— Required work —
Copy, from the entries below, each line where the word "computer" can be found.

=== Section Start ===

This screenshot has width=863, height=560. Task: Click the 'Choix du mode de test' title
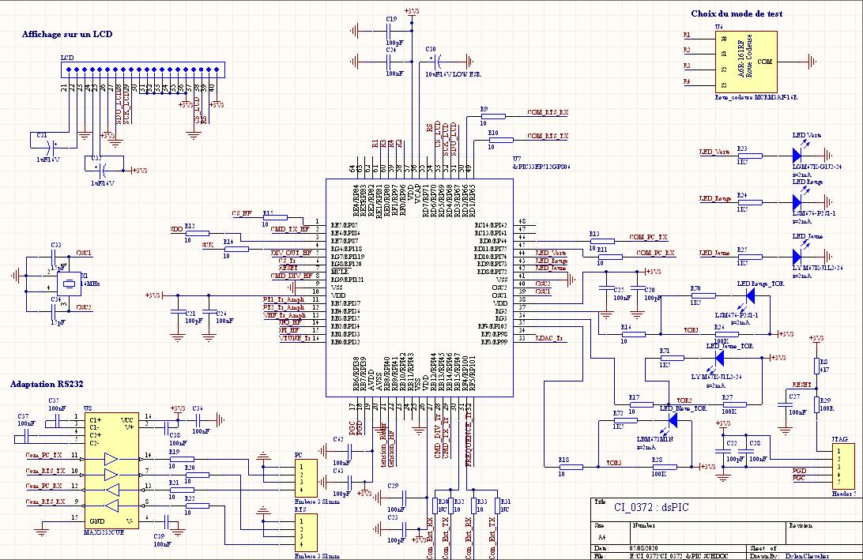coord(737,13)
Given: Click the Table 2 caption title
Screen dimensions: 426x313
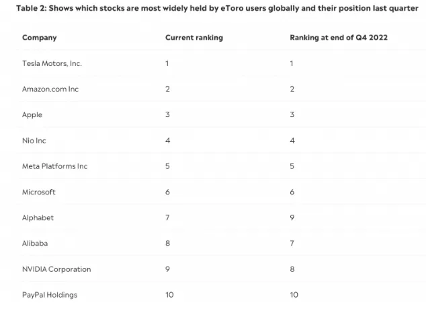Looking at the screenshot, I should pos(217,9).
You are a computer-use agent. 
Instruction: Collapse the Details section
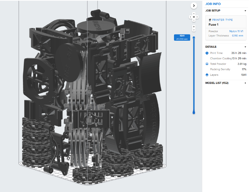(245, 47)
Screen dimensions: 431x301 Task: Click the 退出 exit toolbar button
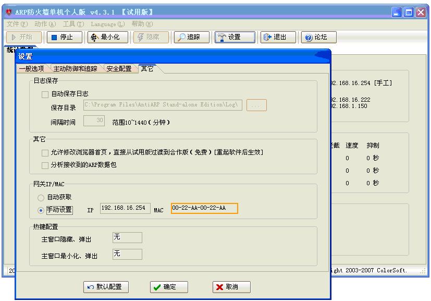(x=278, y=37)
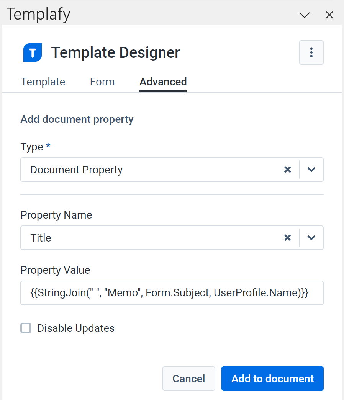
Task: Check the box beside Disable Updates
Action: tap(25, 328)
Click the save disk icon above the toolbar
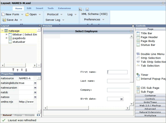Image resolution: width=166 pixels, height=123 pixels. 87,9
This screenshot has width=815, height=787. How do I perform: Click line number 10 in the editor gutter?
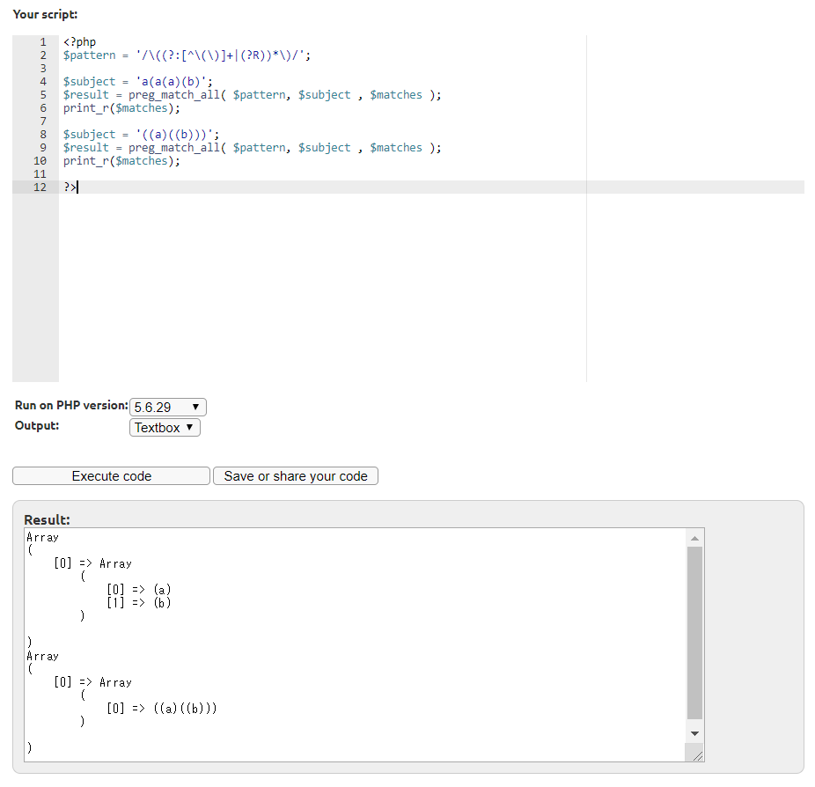click(40, 161)
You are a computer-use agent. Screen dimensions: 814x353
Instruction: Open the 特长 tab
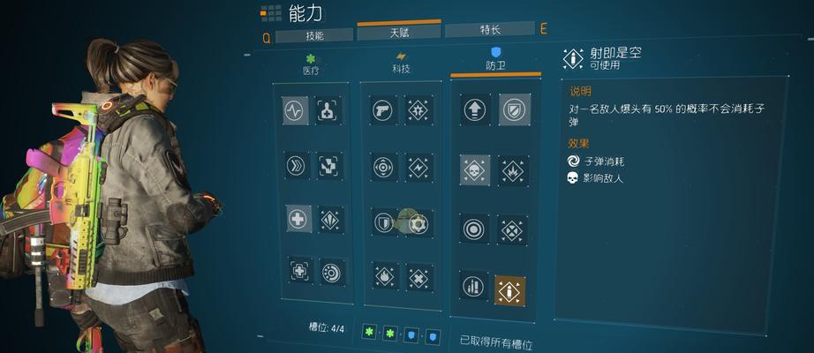click(x=489, y=30)
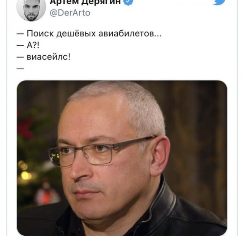Click the Twitter bird logo
The width and height of the screenshot is (243, 236).
tap(219, 2)
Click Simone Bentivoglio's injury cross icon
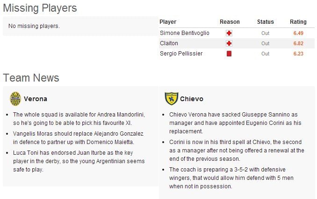Image resolution: width=317 pixels, height=199 pixels. pos(229,33)
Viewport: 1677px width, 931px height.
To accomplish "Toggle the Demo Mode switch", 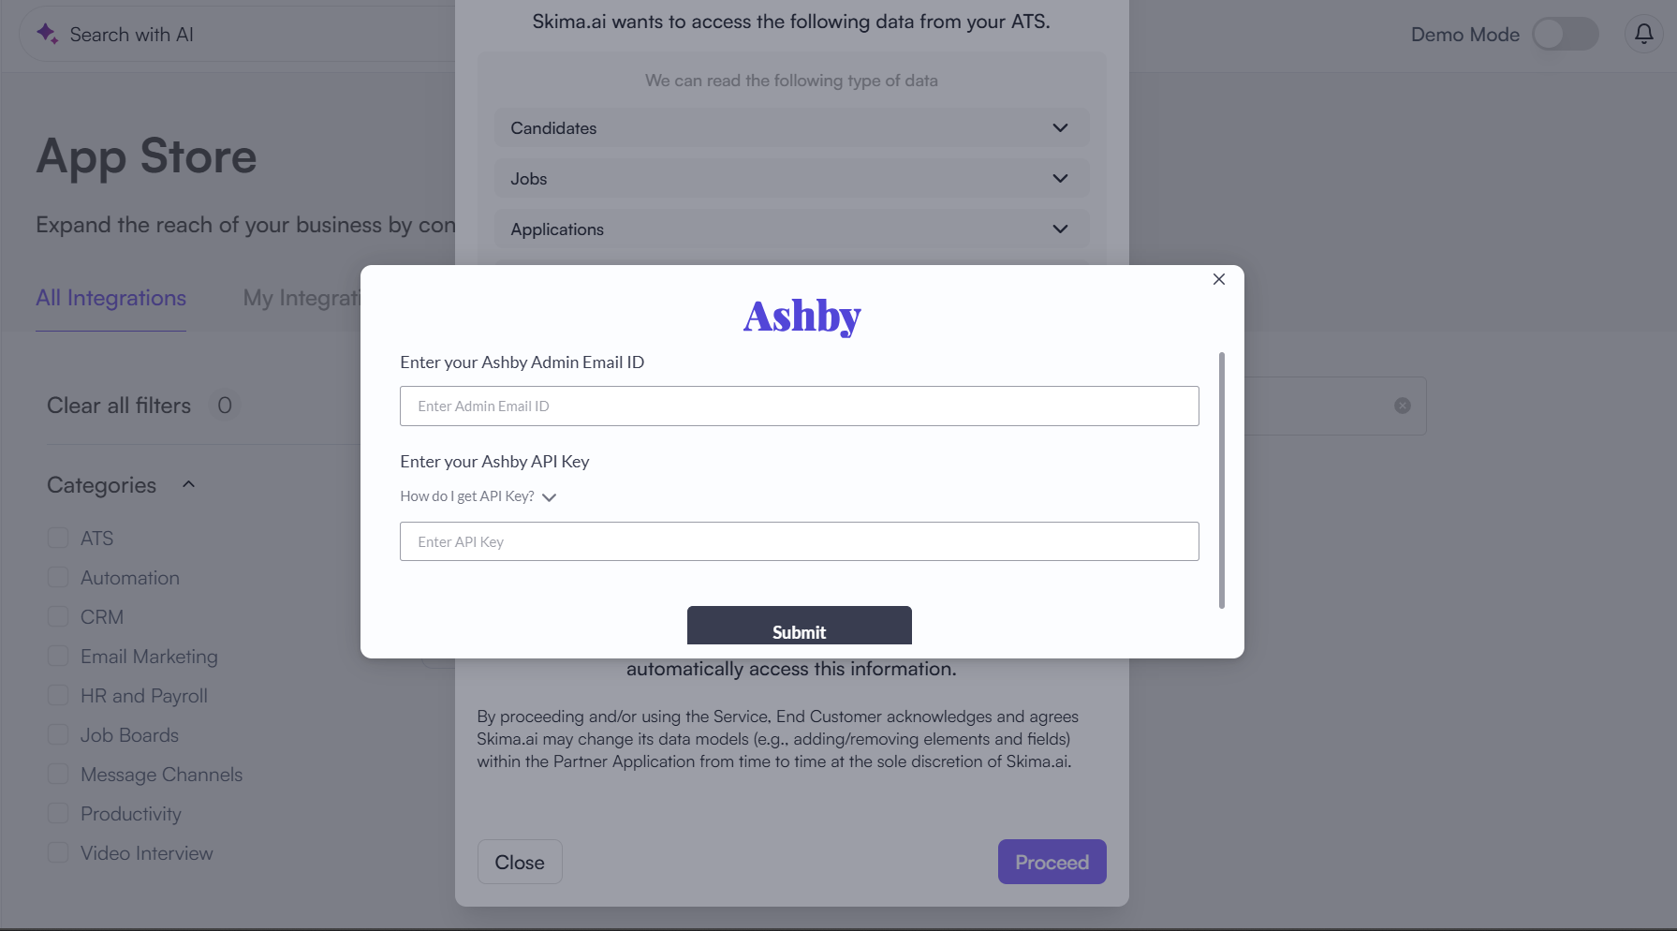I will 1565,35.
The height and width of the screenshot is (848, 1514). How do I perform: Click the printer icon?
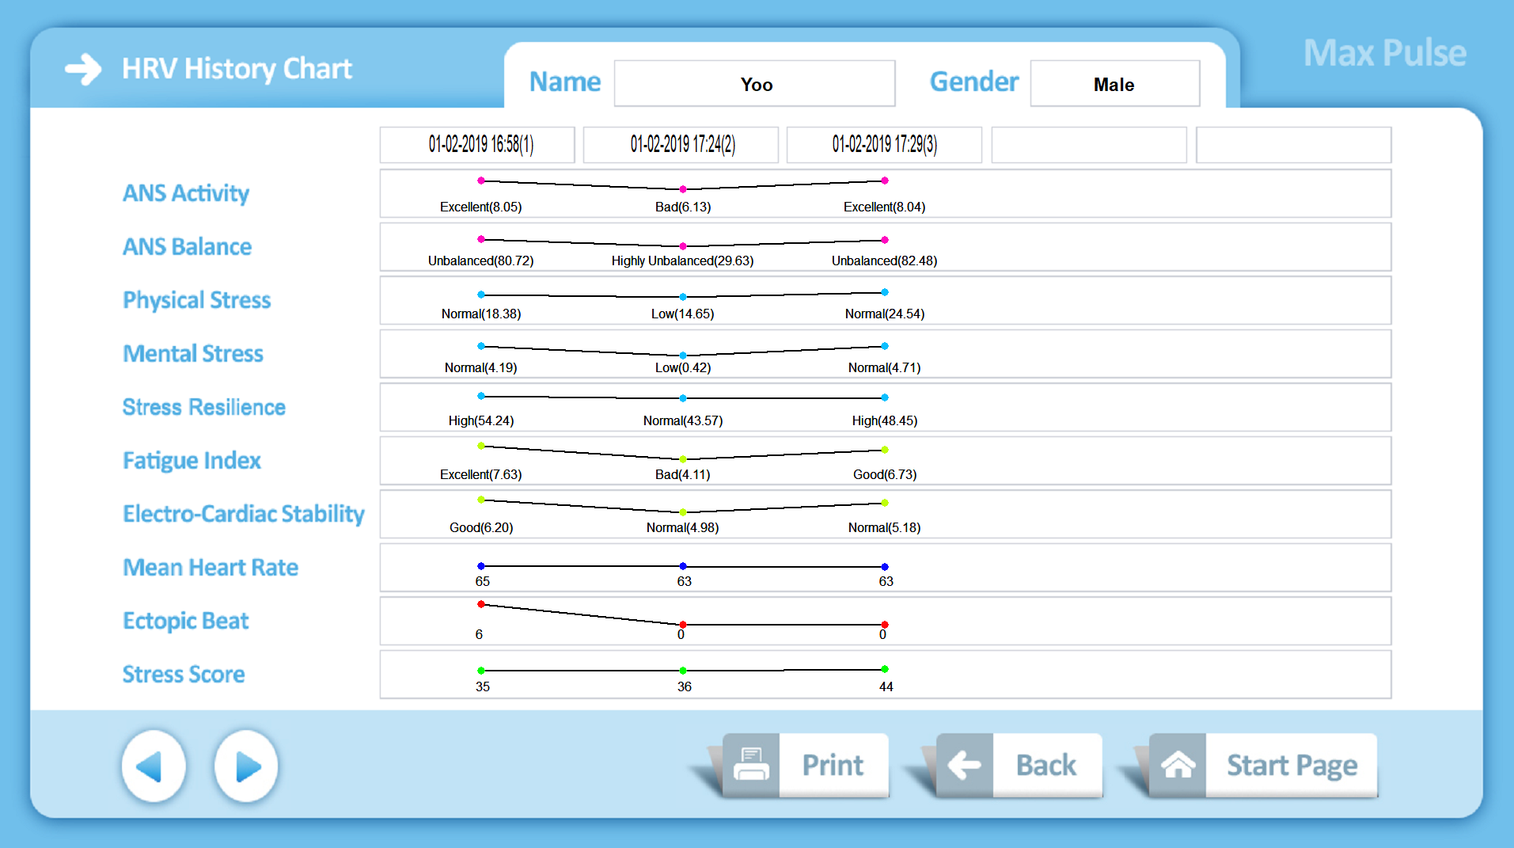click(x=750, y=765)
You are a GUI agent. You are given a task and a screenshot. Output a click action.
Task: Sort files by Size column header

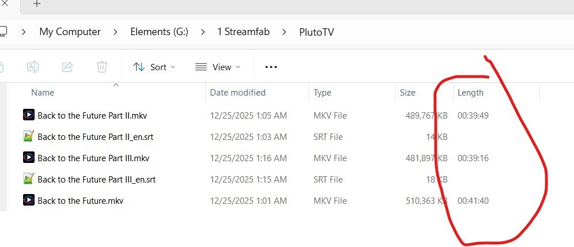[407, 92]
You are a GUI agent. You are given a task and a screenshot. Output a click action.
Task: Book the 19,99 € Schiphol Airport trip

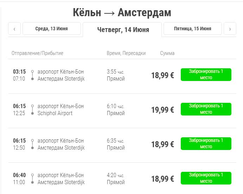pos(206,109)
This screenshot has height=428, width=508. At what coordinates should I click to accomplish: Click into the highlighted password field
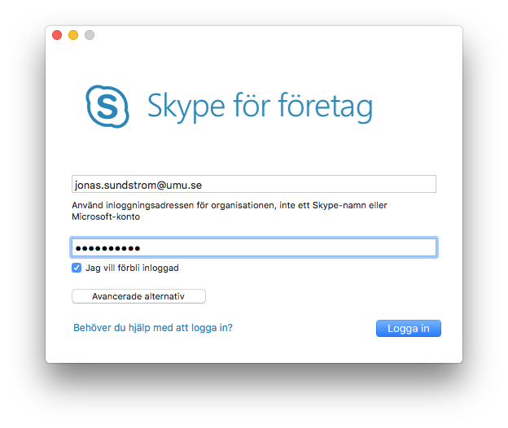254,247
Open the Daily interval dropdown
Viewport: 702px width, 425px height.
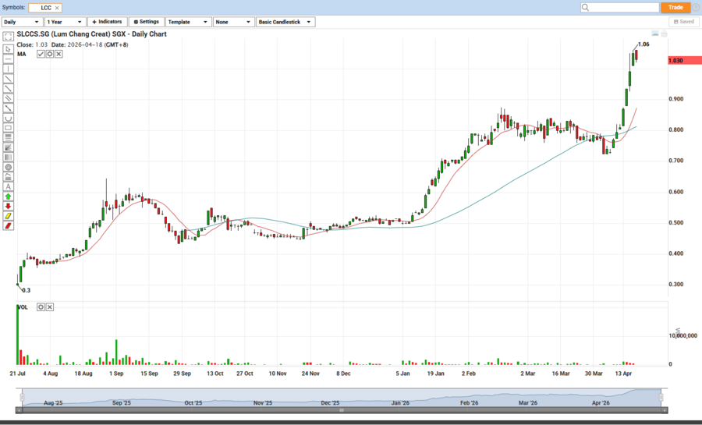click(22, 22)
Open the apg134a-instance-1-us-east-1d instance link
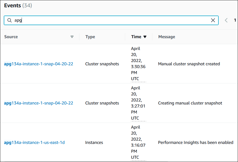The height and width of the screenshot is (162, 238). [x=34, y=143]
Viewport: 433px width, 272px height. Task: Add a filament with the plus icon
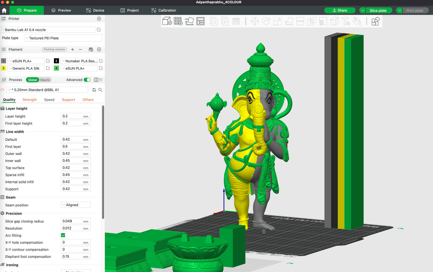pos(73,49)
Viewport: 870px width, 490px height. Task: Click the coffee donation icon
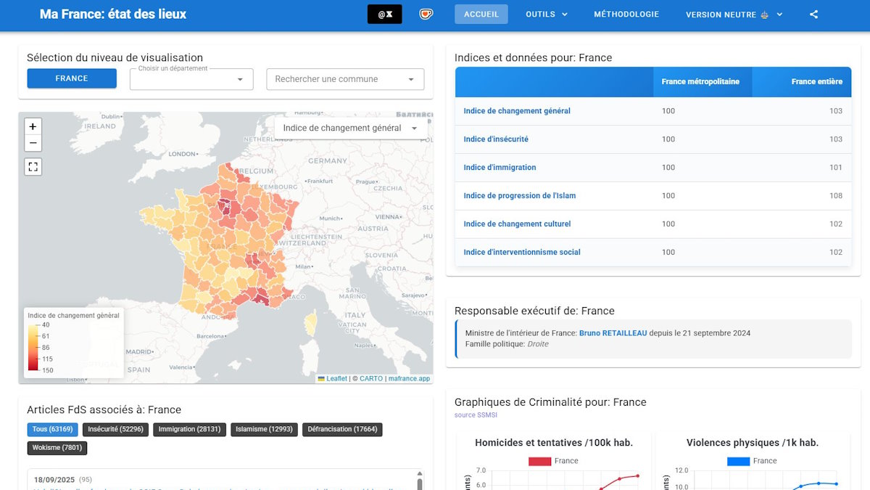click(x=426, y=15)
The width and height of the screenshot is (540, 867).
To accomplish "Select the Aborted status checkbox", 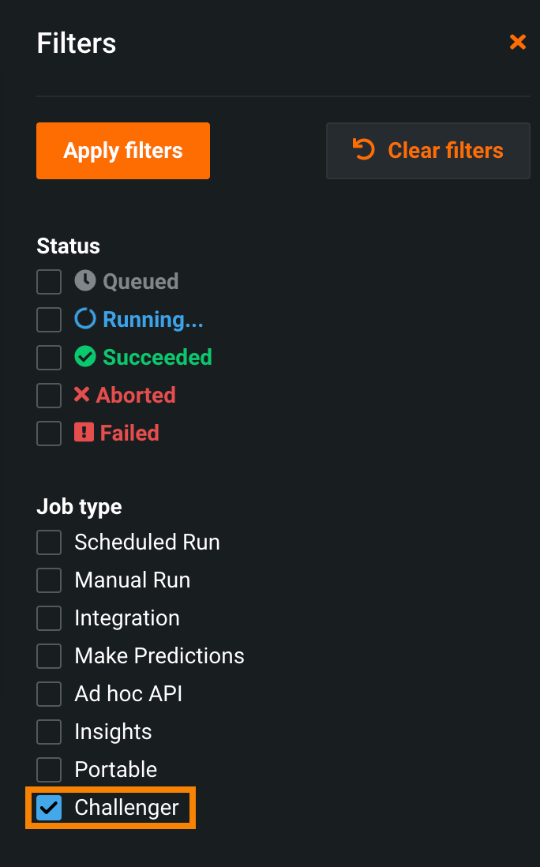I will click(49, 396).
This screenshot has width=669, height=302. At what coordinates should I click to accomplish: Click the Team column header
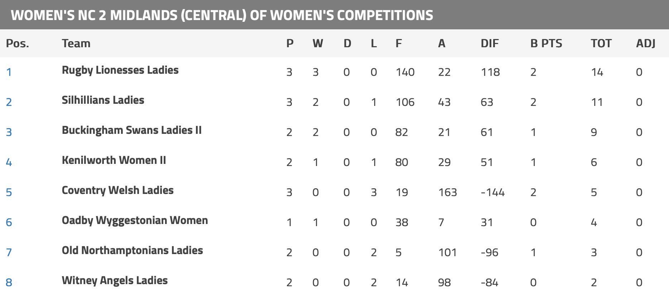tap(76, 44)
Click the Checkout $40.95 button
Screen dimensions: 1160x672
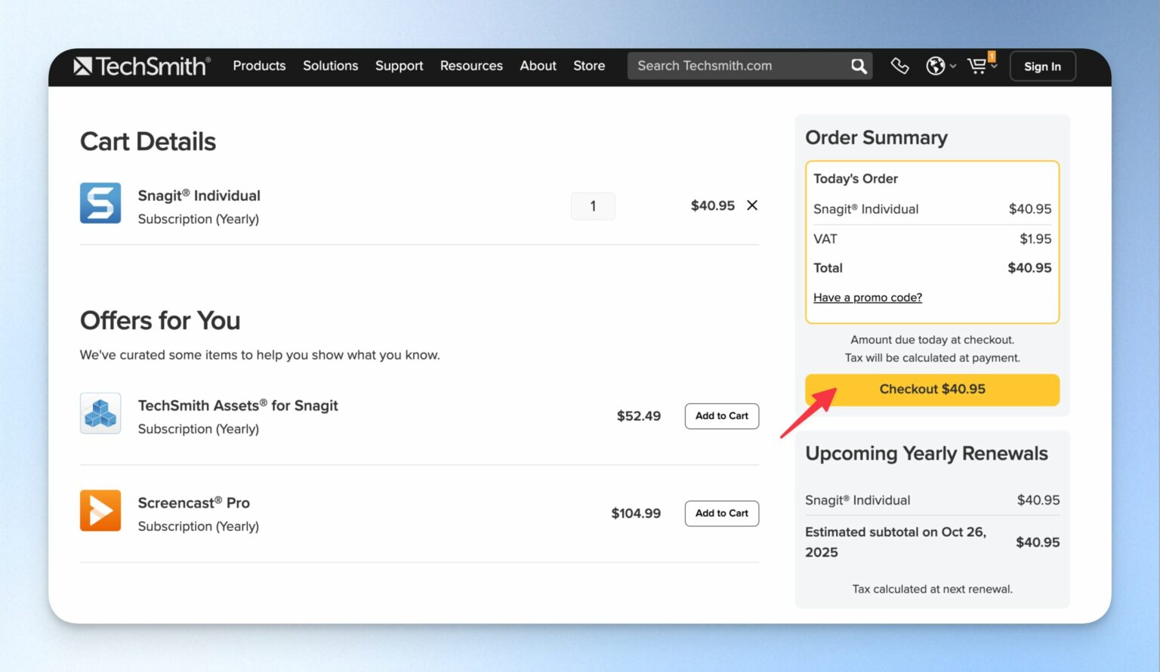coord(932,390)
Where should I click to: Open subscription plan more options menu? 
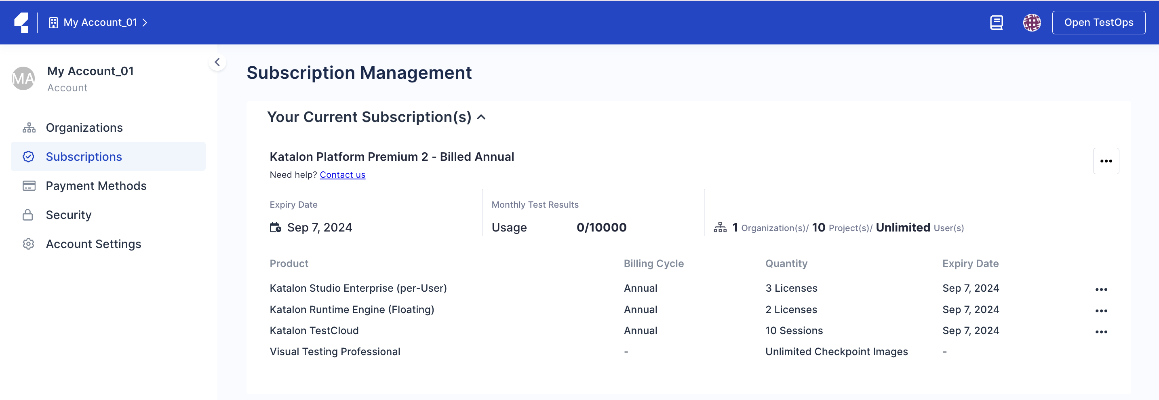(x=1105, y=161)
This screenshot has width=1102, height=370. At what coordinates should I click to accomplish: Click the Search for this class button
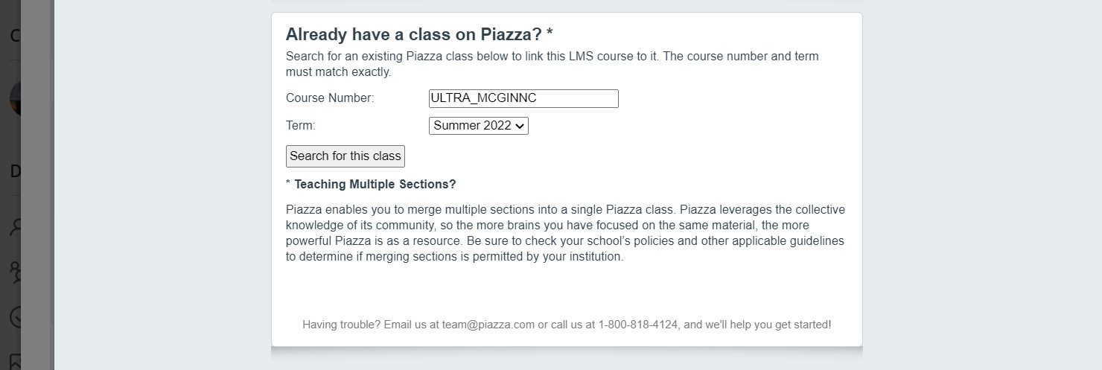(345, 156)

=== Section End ===

— Result of the exercise —
You are a computer-use agent. 
You are a computer-use agent. Screen dimensions: 814x353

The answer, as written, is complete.